I’d like to make a few comments about the setting of Psalm 68. They largely fall within the “lenses” I have talked about elsewhere so I will use that motif. I searched through commentaries, online resources, Bible dictionaries and the back of my sock drawer for information on this psalm and some of the best stuff I found was in my humble NIV Study Bible.
Wide-angle lens: Psalm 68 in its literary context
In a note on Psalm 65, the NIV Study Bible says, “This hymn begins a series of four that are linked by many common themes.” Some of those themes include: Zion, the Exodus and wilderness wanderings and the harvest. I’d like to look more at the connections between these four psalms and also see if they are tied to other psalms in the Psalter. Psalm 65 is my favorite “harvest” psalm. The incredible phrase “your chariot tracks drip with fat” in 65:11 is one of the most evocative in the Bible.

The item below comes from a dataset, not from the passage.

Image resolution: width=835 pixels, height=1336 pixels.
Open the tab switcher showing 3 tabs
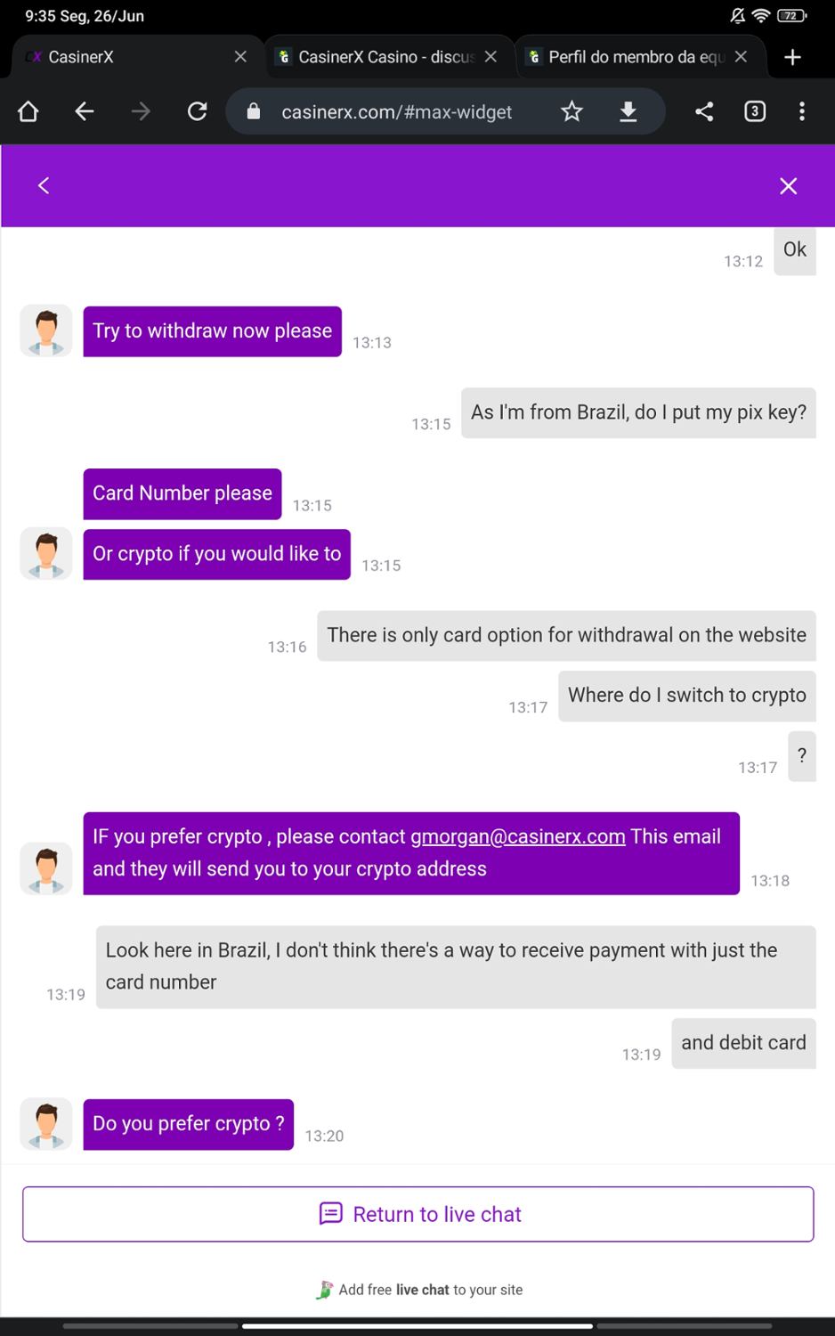click(755, 111)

Telescope: Bringing the culture of Psalm 68 closer
John Hobbins has already talked a lot about the appropriation of Ancient Near Eastern motifs in Psalm 68 and I don’t have anything to add to his excellent essays (1 and 2). But I would like to talk about this psalm as it relates to the Hebrew calendar. There is good reason to suspect that Psalms 65-68 were used in conjunction with the celebration of the Festival of Tabernacles. This festival was celebrated in the Jewish month of Tishri corresponding to October 15-21. There are two crucial aspects of this festival: First, it was a harvest festival marked by feasting and celebration. Second, it commemorated the wilderness wanderings by people living in “booths” or “tabernacles.”
The two themes of harvest and wilderness wandering come out again and again in these psalms:
“When you went out before your people, O God,
when you marched through the wasteland, Selah
the earth shook,
the heavens poured down rain,
before God, the One of Sinai,
before God, the God of Israel.”
(Psalm 68:7-8, NIV)
God is here depicted as leading his people from Sinai to the promised land. And what’s interesting is how rain is incorporated into the story even though it is absent in the Exodus account. The psalm continues depicting the chosen people settling in a fertile land marked by abundant rain and bounty:
“You gave abundant showers, O God;
you refreshed your weary inheritance.
Your people settled in it,
and from your bounty, O God, you provided for the poor.”
(Psalm 68:9-10, NIV)
So this psalm commemorates an epochal moment in the history of Israel and reinterprets their contemporary situation in that context. I won’t even try to set a date on this psalm but I would imagine its post-David, even post-Solomon at a time when the little nation of Israel was feeling particularly vulnerable to their larger neighbor Egypt, the beast among the reeds of verse 30.
I’ll stop here since I have a lot of other things I should be doing right now. I look forward to Suzanne’s next installment on her series. I also look forward to applying the work done by Bob in charting this text to discovering the structure of this enigmatic poem. I’d also like to see how the structure of the psalm points to a liturgical procession. Again the NIV Study Bible has a good proposal on that. But now I have to go!